After all, they are there to serve us, not the other way around.

Thanks @kschingiz for sharing your weird discoveries!

I think a lot of the decisions made sense in historical context, but now look very strange in the world where everything is standardised around npm and the package.json format.
There are plenty of things Meteor could embrace to make everything more aligned with the rest of the ecosystem.

At the same time backwards compatibility has long been a goal, so dumping atmosphere packages is just not going to happen.
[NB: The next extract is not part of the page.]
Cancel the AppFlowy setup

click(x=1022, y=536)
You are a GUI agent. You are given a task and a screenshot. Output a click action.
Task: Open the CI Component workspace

I am definitely interested in a part 2


Interesting read. Most of the stuff was missed when talking about the roadmap, buried under the Atmosphere vs. NPM debate. I like the idea on getting rid of the local database. But I think the both NPM and Atmosphere packages at the same time is not feasible until all of Meteor is on NPM (but even then I think it is a bit cumbersome at best). I remember @benjamn talking about a possible new feature where there would be (as in the article) a Meteor section in package.json which would allow to properly build the package for Meteor and possible open some additional features in the package for Meteor (for example publications or use of DDP).


Hi, there! Thanks for your responses. I read them carefully and make conclusions on them, thanks! Someones understand me wrong, I am NOT somebody who hates meteor, I use it everyday and I can’t imagine I will be using something else.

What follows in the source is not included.